**REQUIRED WORK**
Repeat nothing but the line that contains "Where should I" and the lines after it, through the end of the listing, exactly as they stand; omit pictures.
[SUPPLIED DATA Boundary: Start]
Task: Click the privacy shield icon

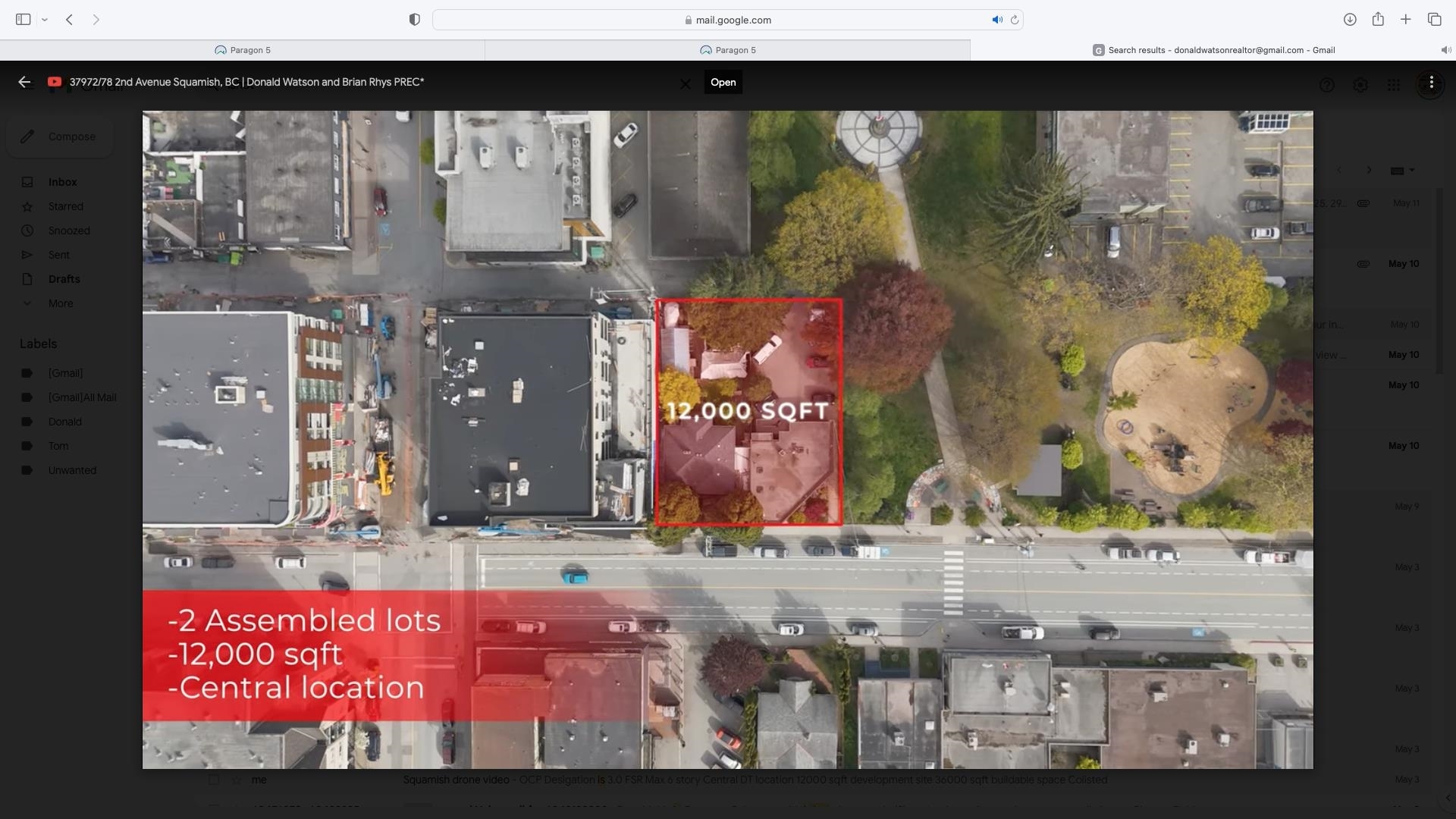Action: pyautogui.click(x=414, y=20)
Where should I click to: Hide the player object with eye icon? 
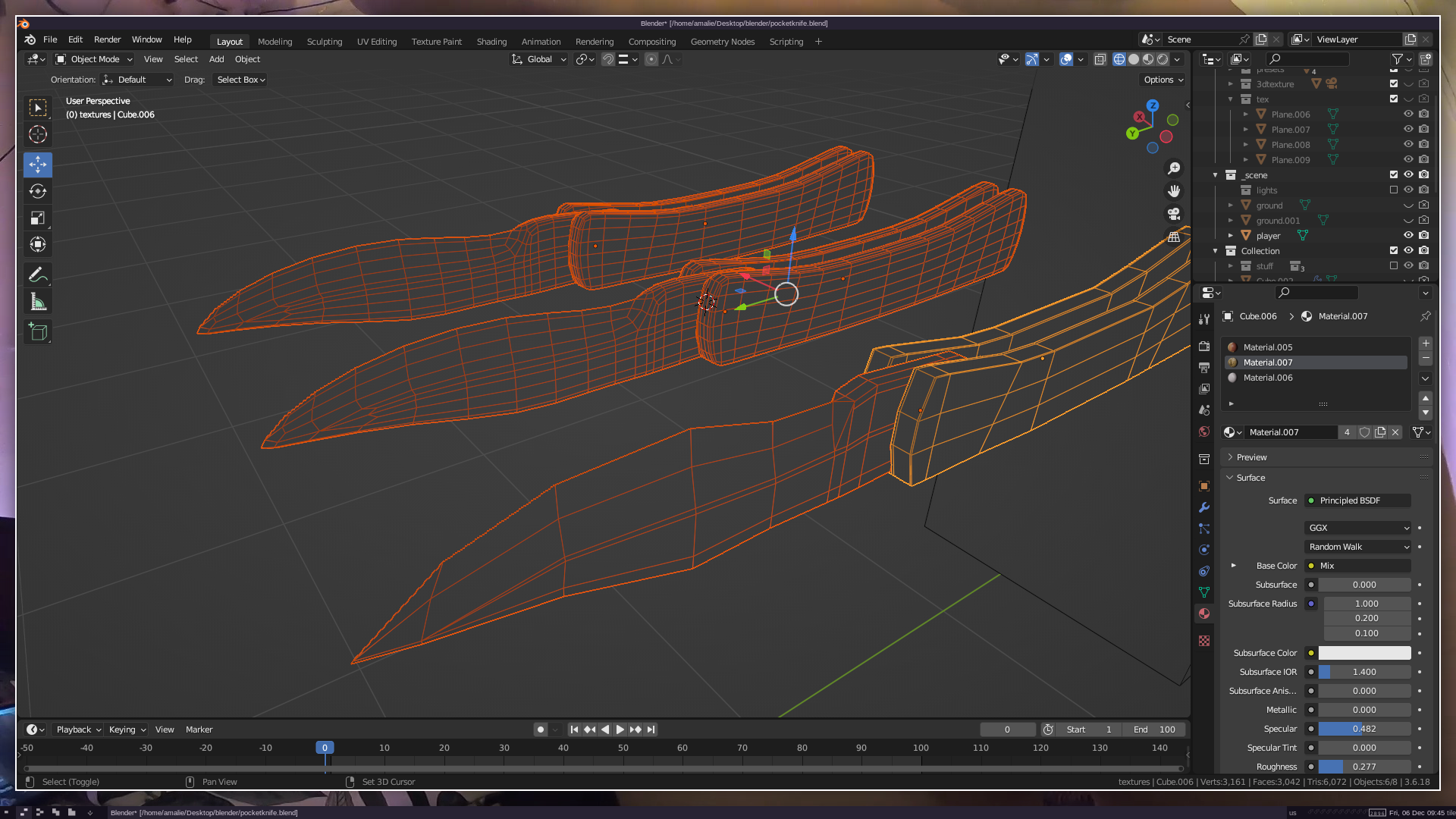(1408, 235)
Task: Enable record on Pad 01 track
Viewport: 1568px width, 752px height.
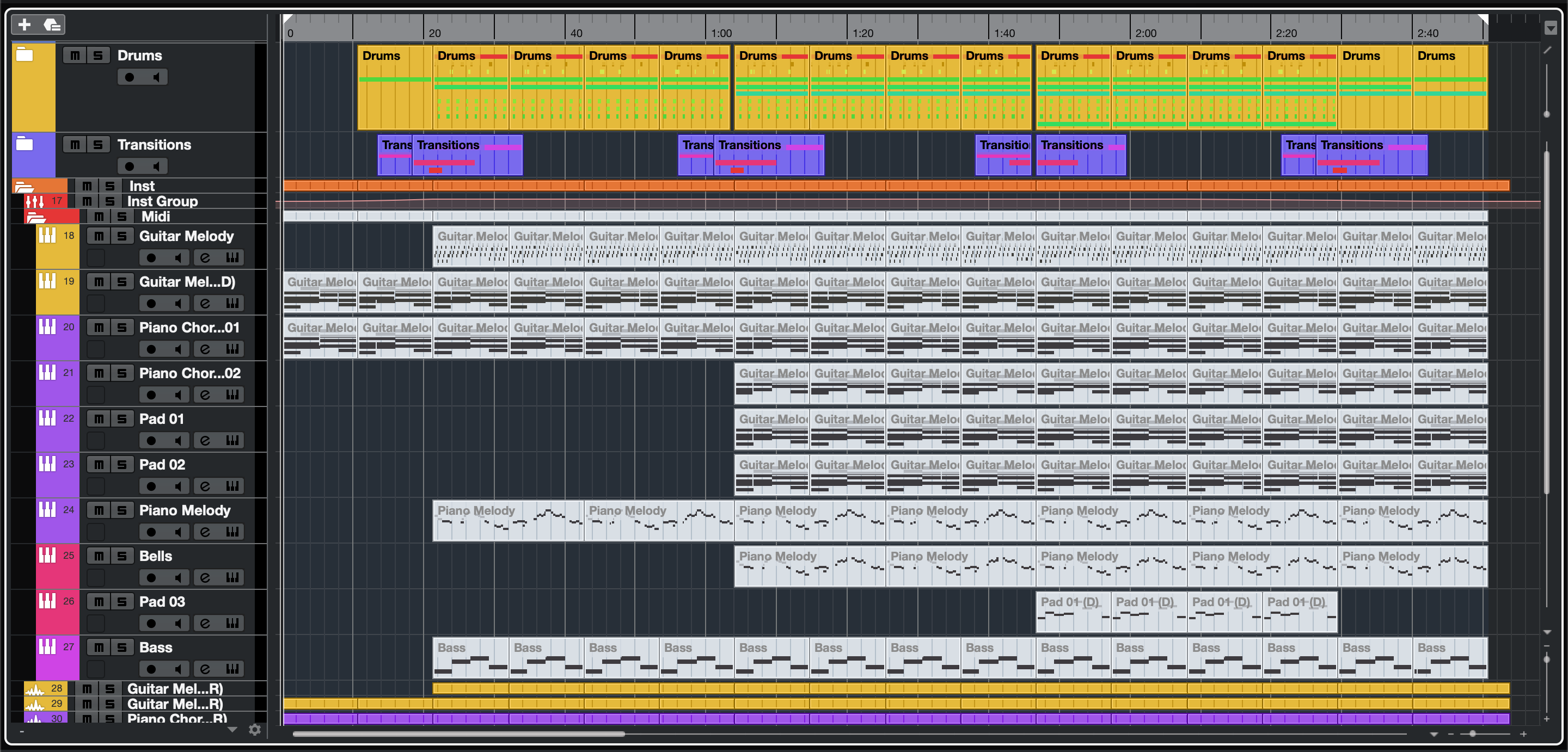Action: (151, 441)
[SUPPLIED DATA Boundary: End]
**TASK SOLUTION**
Where should I click to: Hide the player object with eye icon? 
(1408, 235)
Task: Enable record on Pad 01 track
Viewport: 1568px width, 752px height.
Action: (151, 441)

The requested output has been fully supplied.